It is in your power to cultivate creative yoni energy.
Our vaginas are an untapped source of creativity. The dominant culture demonizes and vilifies the very birthplace of every human walking the planet. This is a healing journey that each woman must self-define. Our pelvic organs are in constant and remarkable communication with one another. This visceral dialogue provides us with the stunning ability to release our daily waste, share our deepest love, and birth our children. Tap into this discourse with a pleasant “Hello Yoni, what do you need?” Establishing this conscious pathway of communication builds reliance on Yoni-energy and a deeper integration of her power.
Pelvic floor disorders affect the muscular hammock between your tailbone and pubic bone. This musculature supports your bladder, uterus and rectum. Disorders of the pelvic floor include: pain with intercourse, pre and postpartum issues, pelvic pain, weakness, incontinence, and prolapse.
These issues are deeply personal. Often as women, we are reluctant to talk about them and seek a solution. After decades of studying the anatomy and physiology of the pelvic floor, in concert with careful patient observation, I developed these ten ways to restore vaginal health and vitality.
Orgasm is a natural and vital pelvic floor strengthener. Explore whatever method of self-stimulation suits you. Patients often share with me their concern that clitoral orgasm is inferior to vaginal orgasm. Orgasm is a sacred ecstasy and we are all wired differently. Research has revealed that the way we reach orgasm is as diverse as our sexual preferences. Play with (literally) how you can direct endorphin release and send energy to other areas of the body when you orgasm. If you are comfortable allow this exploration to inform sex with your partner.
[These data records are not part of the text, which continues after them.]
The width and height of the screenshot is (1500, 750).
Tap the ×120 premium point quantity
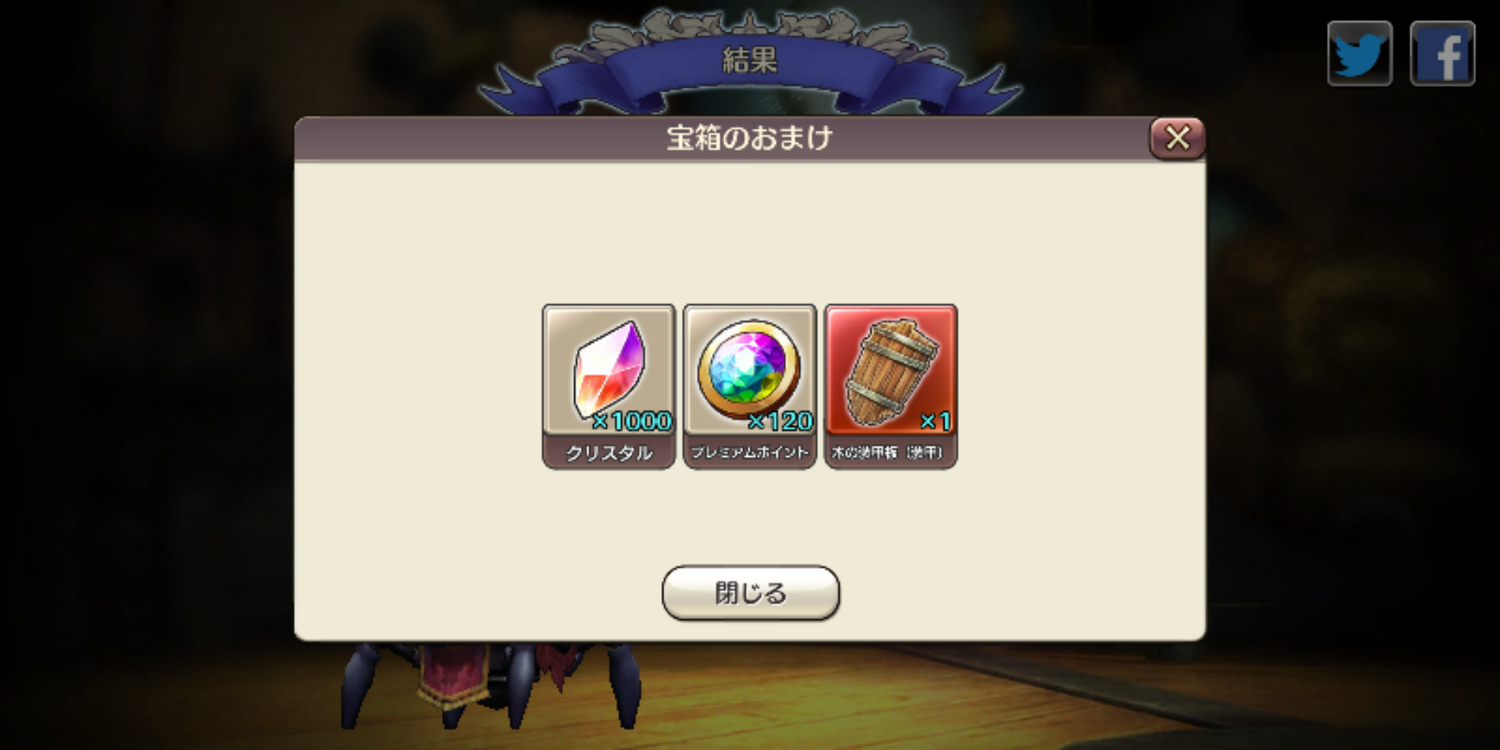(780, 421)
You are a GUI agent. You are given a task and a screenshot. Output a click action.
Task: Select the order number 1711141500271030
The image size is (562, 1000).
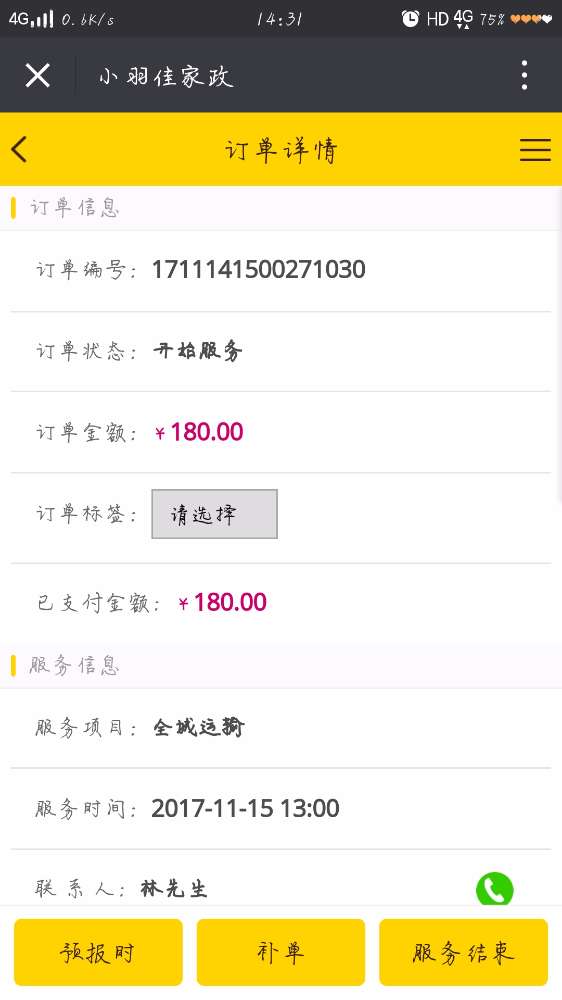pos(258,269)
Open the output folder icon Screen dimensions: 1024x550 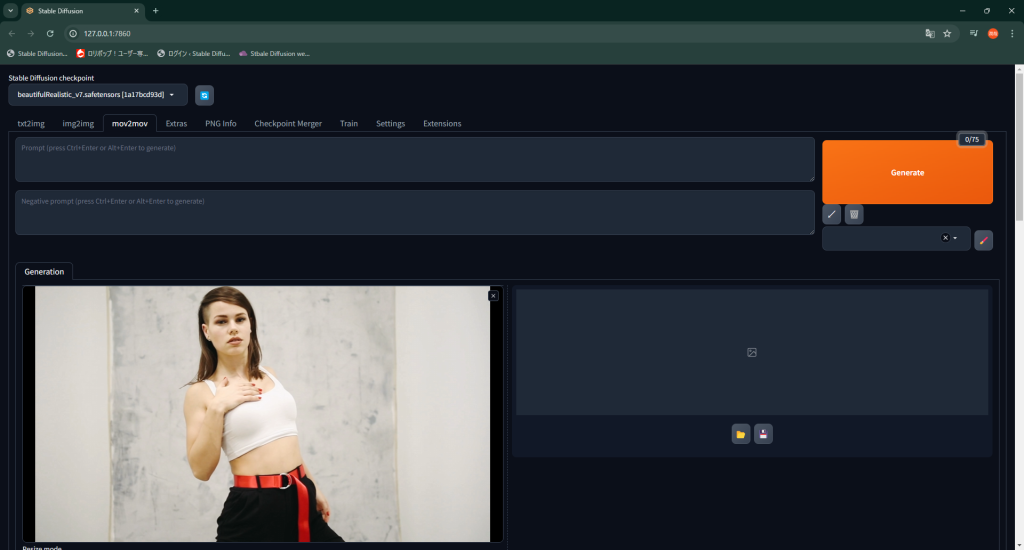pos(740,434)
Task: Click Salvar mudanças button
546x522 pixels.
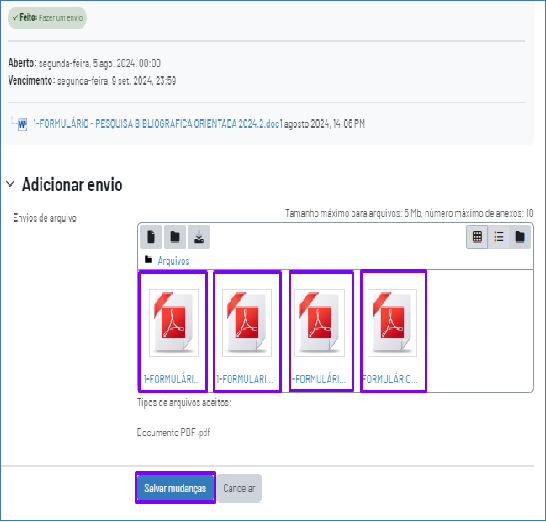Action: click(x=175, y=488)
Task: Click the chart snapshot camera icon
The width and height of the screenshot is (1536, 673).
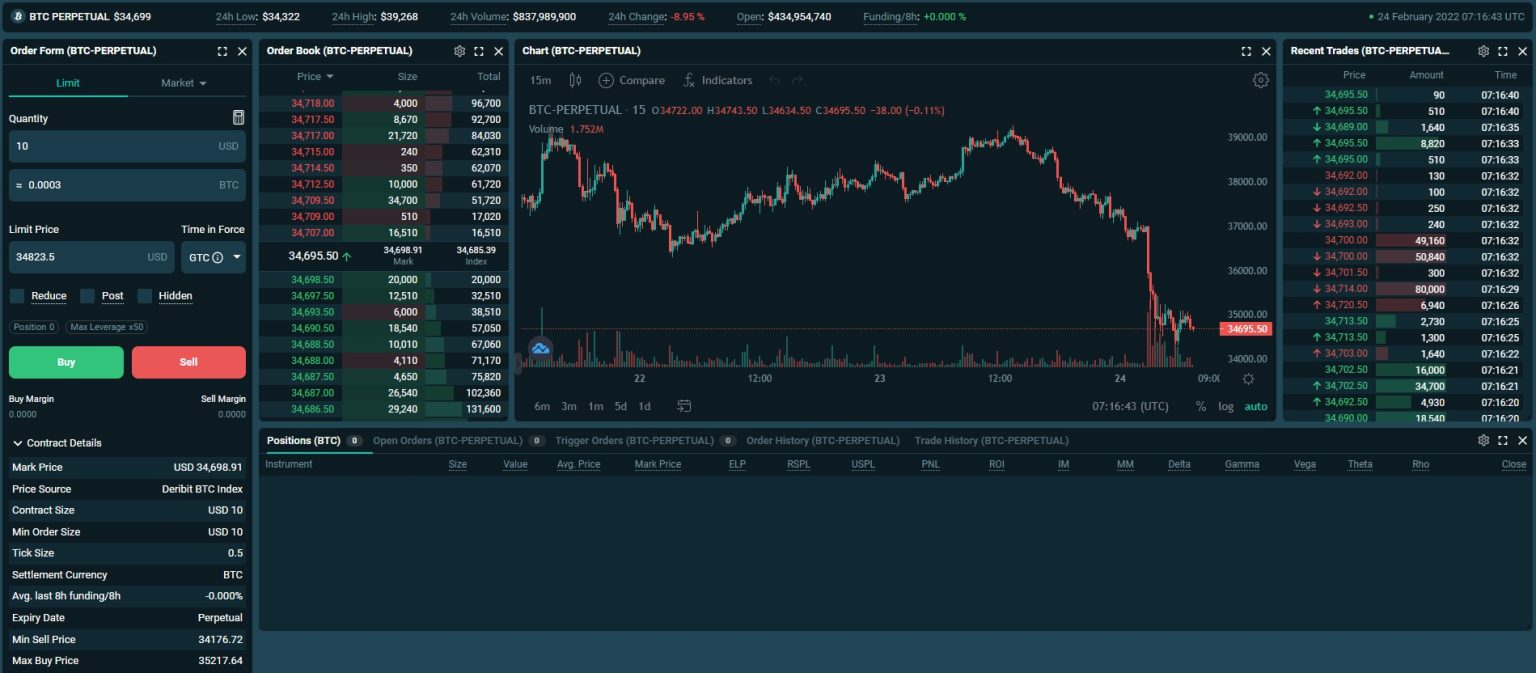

Allow yourself to Be fully pissed Off: Our sense of somatic control is often first established around the bladder and continence. As children we recognize we can control our bladders or not. The adults around us may want to hasten the potty training process resulting in the coupling of self-worth to bladder function. This may be the first experience of disassociation from true self. Now you are loved for what you do, not for who you are. It’s a lot of emotional baggage lacquered onto all the physiological responsibilities. No wonder she’s pissed off!
Pee standing: When we pee standing, we engage the pelvic floor muscles differently and must recruit against gravity. Be careful and limit this to only a couple times a week in the shower. Otherwise the delicate neural and muscular balance can be affected adversely. When you sit to pee abdominal pressure increases on the bladder assisting the flow of urine. When you stand to pee the bladder muscles are a bit more challenged. Besides it’s fun! Try to perfect your aim.
Lateral breathing: Many of us store trauma and tension in the yoni. Tucking your tail is a reflexive and primal response to fear. To counteract this tendency, place your hands as wide as you can on the lower ribs, just like putting your hands on your hips with attitude, only higher on the ribs.
Close your eyes and slowly inhale. Feel the ribs expand OUT into your hands. You can even play with pushing the ribs gently into your palms.
As you exhale let everything drop, especially your shoulders.
Repeat ten times daily. This breath work promotes total relaxation of the pelvic floor.
Relax Your Jaw: The jaw and the yoni are sisters. Midwives have known this for centuries. If one is tight the other reflects that tension. Conversely when you relax and soften one the other follows. Check in with your jaw throughout the day to let the tension go. This can be a fulltime job. Part of lateral breathing can be to visualize the jaw widening and softening with the inhale.
Hydrate: Drink half your body weight in ounces of water. Hydration is vastly important for optimal health, and critical for bladder happiness. Take a few days to gradually increase your water intake and in general sip your water through out the day. Water intake is affected by exercise and outdoor activities in the heat.
You will know you are properly hydrated when:
You urinate every 2.5-3 hours
Your urine is the color of pale hay
Keep your diet alkaline: Maintaining a low acid diet is beneficial for general health and necessary for calming the bladder. Check https://draxe.com/acidic-foods/ for details.
Use coconut oil internally: Coconut oil lubricates and hydrates vaginal tissue. Use it at night, before bed, inserting a small amount into the vagina. Apply it more often if dryness is an issue. It is an excellent lubricant for intercourse.
Avoid Valsalva: Valsalva is the medical term for bearing down with the abdominal muscles, or straining, to empty the bladder or rectum. Sometimes people do this habitually to pee or poop and over time that will weaken the pelvic floor muscles, and the ligaments that suspend the bladder and uterus.
Train your pelvic floor muscles properly: I would estimate that only ten percent of the Pelvic Floor patients I see can properly engage their Pelvic Floor muscles. Women are routinely told to do Kegels with no instruction.
Here is the absolute easiest and best way to begin your YONI workout:
Gently insert your finger with some coconut oil
Pull your vaginal muscles in and up
Don’t push out
You should encourage your muscles to contract 360 degrees, imagine a camera aperture closing
Exercise her daily
Once you are proficient it is the perfect antidote to a boring meeting.
Visit a physical therapist for a lesson.